Mick Cullen

Personal information
- Full name: Michael Joseph Cullen
- Date of birth: 3 July 1931
- Place of birth: Glasgow, Scotland
- Date of death: 2 September 2024 (aged 93)
- Position(s): Winger

Youth career
- 1948–1951: Luton Town

Senior career*
- Years: Team / Apps / (Gls)
- 1951–1958: Luton Town / 112 / (16)
- 1958–1962: Grimsby Town / 178 / (35)
- 1962–1965: Derby County / 24 / (5)
- Wellington Town

International career
- 1956: Scotland B / 1 / (0)
- 1956: Scotland / 1 / (0)

= Mick Cullen =

Scottish footballer (1931–2024)

Michael Joseph Cullen (3 July 1931 – 2 September 2024) was a Scottish footballer who played as a winger, most noted as a player for Luton Town and Grimsby Town.

==Career==
Cullen was born in Glasgow.
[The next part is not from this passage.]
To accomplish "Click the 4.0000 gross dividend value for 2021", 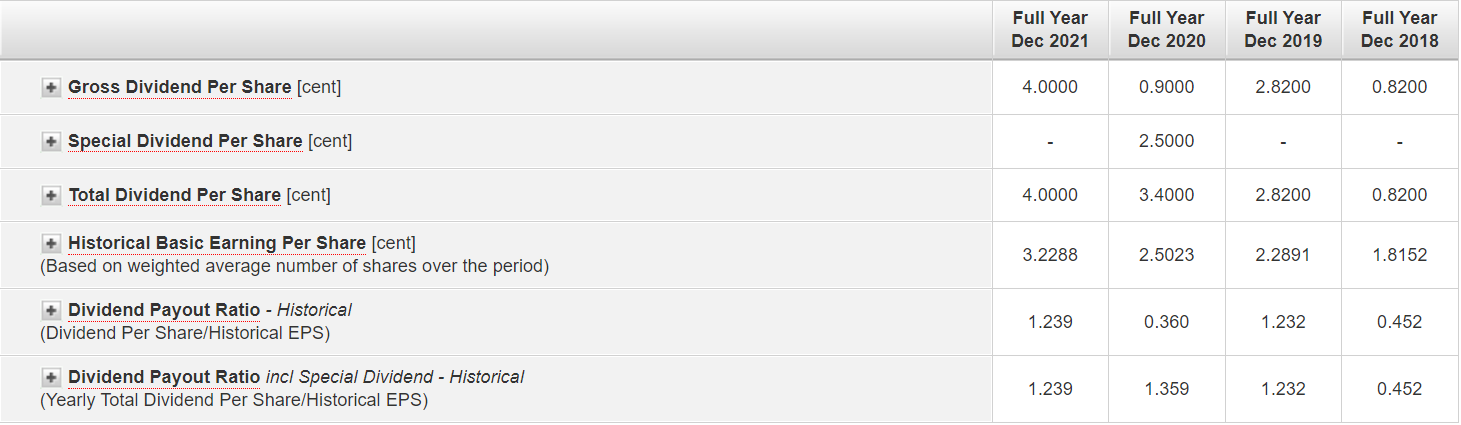I will (x=1050, y=87).
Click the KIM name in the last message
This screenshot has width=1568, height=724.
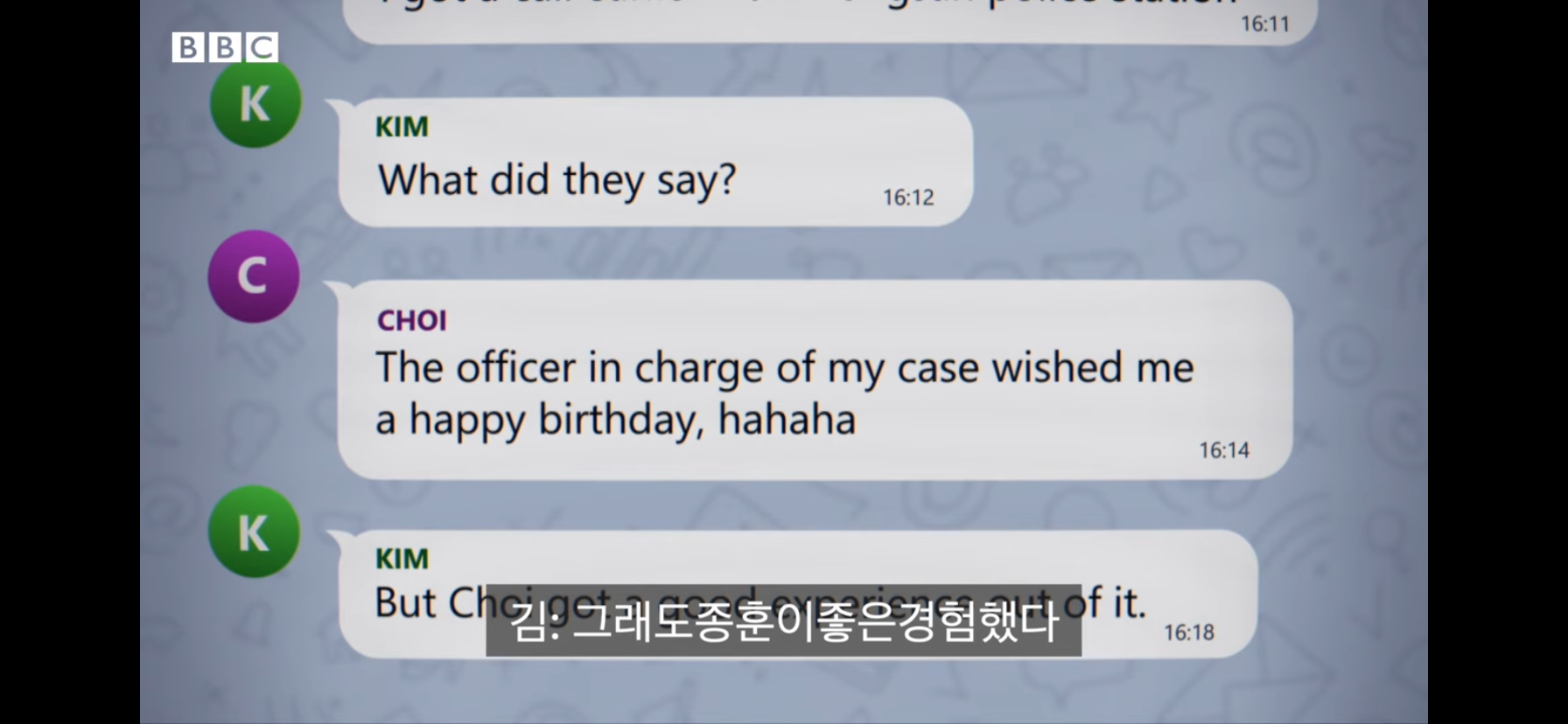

At the age of 17, he signed for English Second Division side Luton Town in 1948. In 1956, he became the first Luton Town player ever to be capped by Scotland. He was sold to Grimsby Town in 1958, and after a successful spell there he moved on to Derby County. He moved on to Wellington Town, where he played out his career.

==Death==
Cullen died on 2 September 2024, at the age of 93.